- Set task -
Copy out every line of the records below word for word, omitting the pictures.

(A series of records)
★ ★ ★ ★ ★

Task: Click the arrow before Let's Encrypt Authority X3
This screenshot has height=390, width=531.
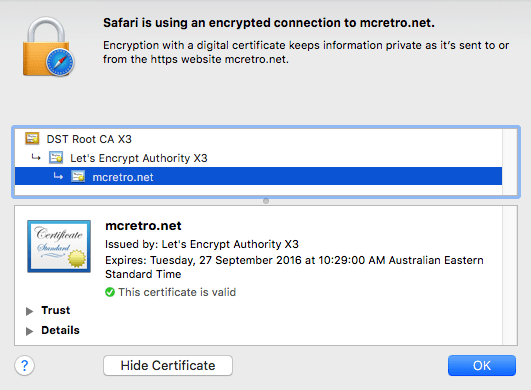Action: [x=36, y=157]
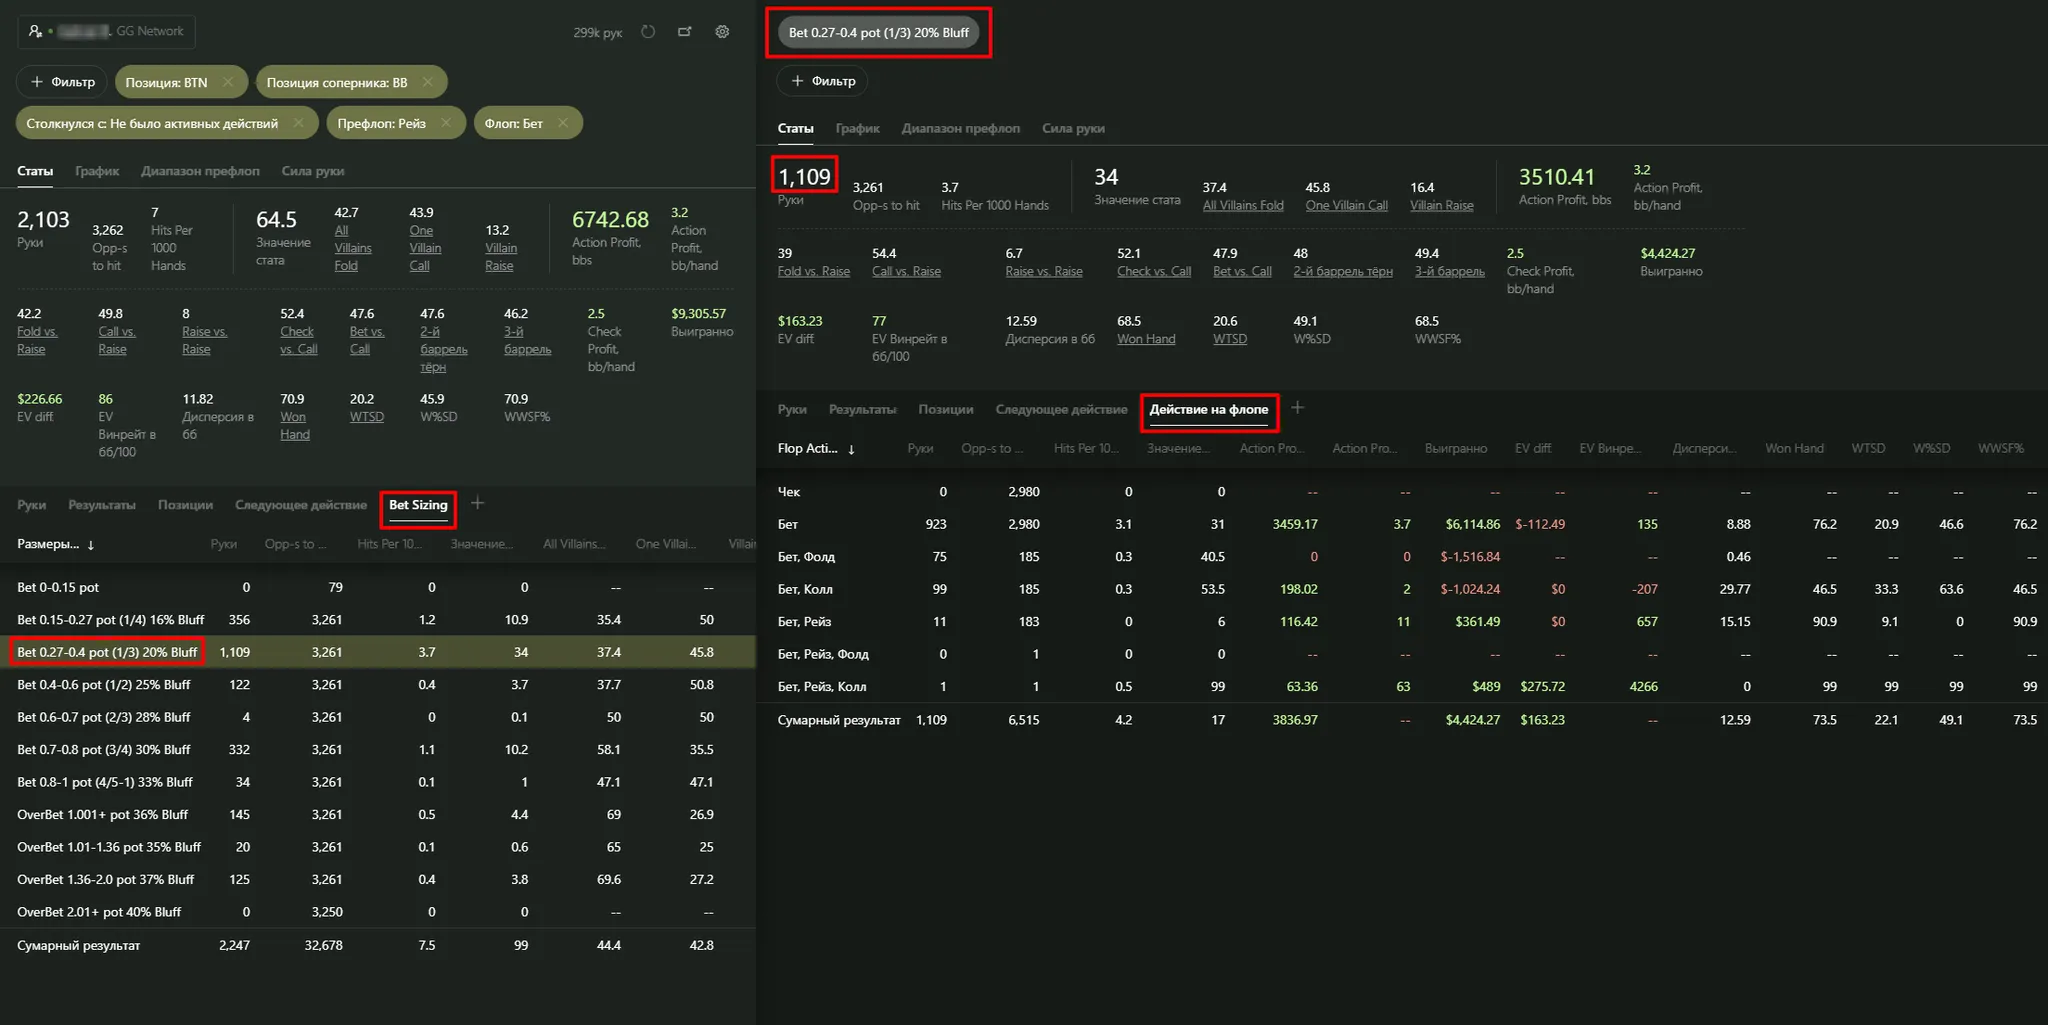This screenshot has width=2048, height=1025.
Task: Add a new tab beside Действие на флопе
Action: 1297,408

★ ★ ★ ★ ★

- Output for this task -
Task: Click the arrow before Let's Encrypt Authority X3
This screenshot has height=390, width=531.
Action: [x=36, y=157]
This screenshot has width=2048, height=1025.
Task: Add a new tab beside Действие на флопе
Action: 1297,408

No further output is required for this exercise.